Mitochondrial function has been demonstrated to be closely related to aging. While slight dysfunction engages in pro-longevity processes, strong mitochondrial dysfunction can lead to neurodegeneration. Thus, the balance between mitochondrial damage and repair affects aging. To understand the aging process, the knowledge of intracellular signaling pathways in mitochondria is crucial. One of such signaling pathways is the retrograde response (RTG). RTG is a mitochondria-to-nucleus signaling pathway that is activated when respiratory function is reduced due to repressed mitochondria. In yeast, Rtg1 and Rtg3 are two basic helix-loop-helix regulators associated with RTG. Previous studies reported that Rtg1/Rtg3 regulates several tricarboxylic acid (TCA) genes and a prototypical target is CIT2 which encodes a peroxisomal citrate synthase. Using a widely-targeted metabolomics approach, polyamine biosynthesis and other amino acid metabolism were found to be significantly altered in RTG-deficient strains, apart from the expected TCA and glyoxylate cycles. A characteristic decrease of 2-oxoglutarate preceding the decreases of other TCA cycle intermediates in RTG deletion mutants was observed, suggesting that 2-oxoglutarate may play a pivotal role in controlling the flow and balance of TCA/glyoxylate cycles under RTG response.

Chapter 3: Global analysis of gene-metabolite correlations in 154 transcription factor deletion strains

To further evaluate gene/TF-metabolite correlations on a global scale, a comprehensive metabolome analysis of 154 TF-related unessential gene knockouts was conducted. Hierarchical clustering analysis was employed to characterize the strains according to their metabolic signatures. As a result, four clustering patterns of strains were observed: 1) differential and no-cluster, 2) differential and formed clusters, 3) not differential and formed clusters, and 4) not differential and no-cluster. Differential strains are those that showed significantly altered metabolic profile compared to wild-type. In addition, average deviation from the mutant median was also calculated as an alternative differential parameter that is independent from WT profile. About 30% of the strains were classified as differential, while 27 individual clusters consisting of differential and non-differential strains were observed. As TFs with similar function are assumed to share similar metabolic signatures, these clusters give us hints of possible TF association and regulatory pathways.

Chapter 4: Conclusions and future perspectives

The complete elucidation of cellular functions is an enormous effort and requires various strategies to capture the entire system. Metabolomics-based gene-metabolite correlation analysis offers a holistic view of the metabolic shifts under genetic or environmental perturbations, both qualitatively and quantitatively. Here, I demonstrated that metabolomics analysis of yeast knockout strains can yield known and unexpected metabolic alterations which will be interesting to follow up.

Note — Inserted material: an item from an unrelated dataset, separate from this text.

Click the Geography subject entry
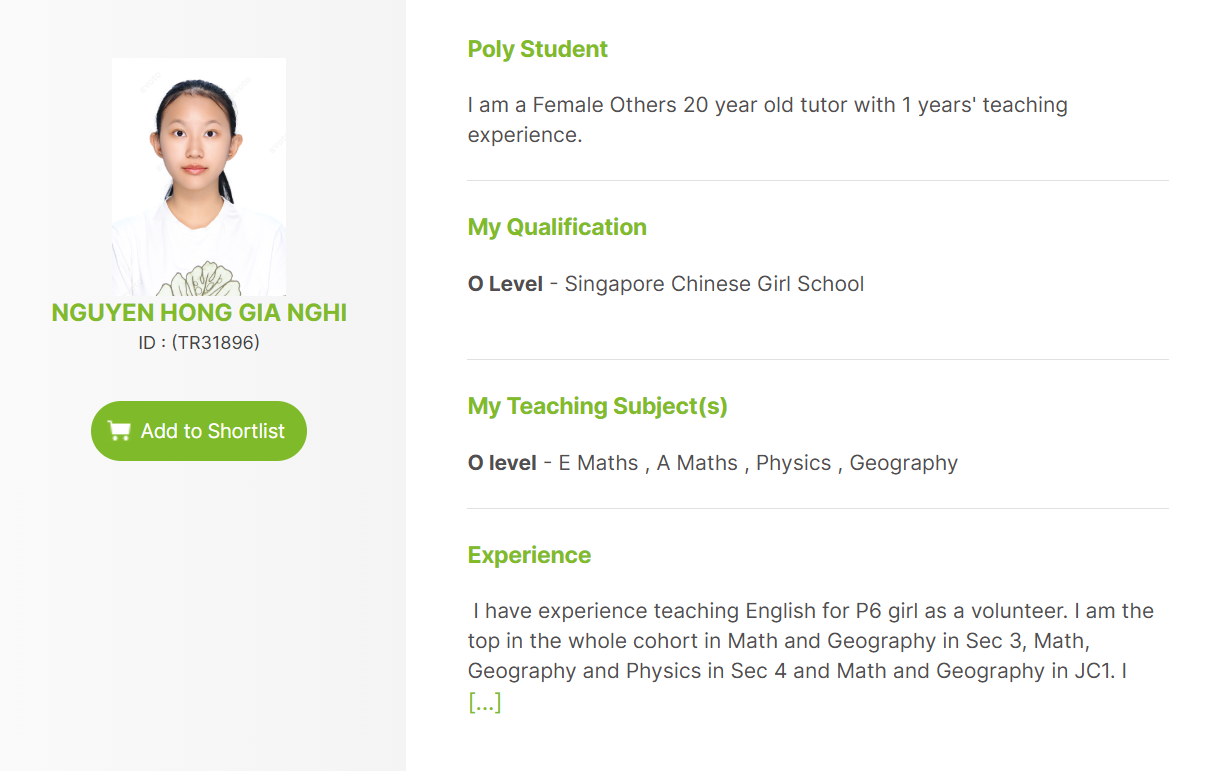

The metabolome dataset presented in this study does not only provide information about key metabolites but also represents a useful resource for future research regarding transcriptional regulation. Metabolomics can aid the identification of important target genes and/or proteins, for example in the engineering of strains with improved phenotype or screening of target molecules for drug development. It is anticipated that metabolomics will be routinely performed, whether as a primary or complementary means in many gene regulation studies.

List of publications:

1) Hashim Z., Mukai Y., Bamba T. and Fukusaki E. Metabolic profiling of retrograde pathway transcription factors Rtg1 and Rtg3 knockout yeast. Metabolites 4, 580-598 (2014).

2) Hashim Z., Teoh S. T., Bamba T. and Fukusaki E. Construction of a metabolome library for transcription factor-related single gene mutants of Saccharomyces cerevisiae. Journal of Chromatography B (2014) (In press, DOI: 10.1016/j.jchromb.2014.05.041).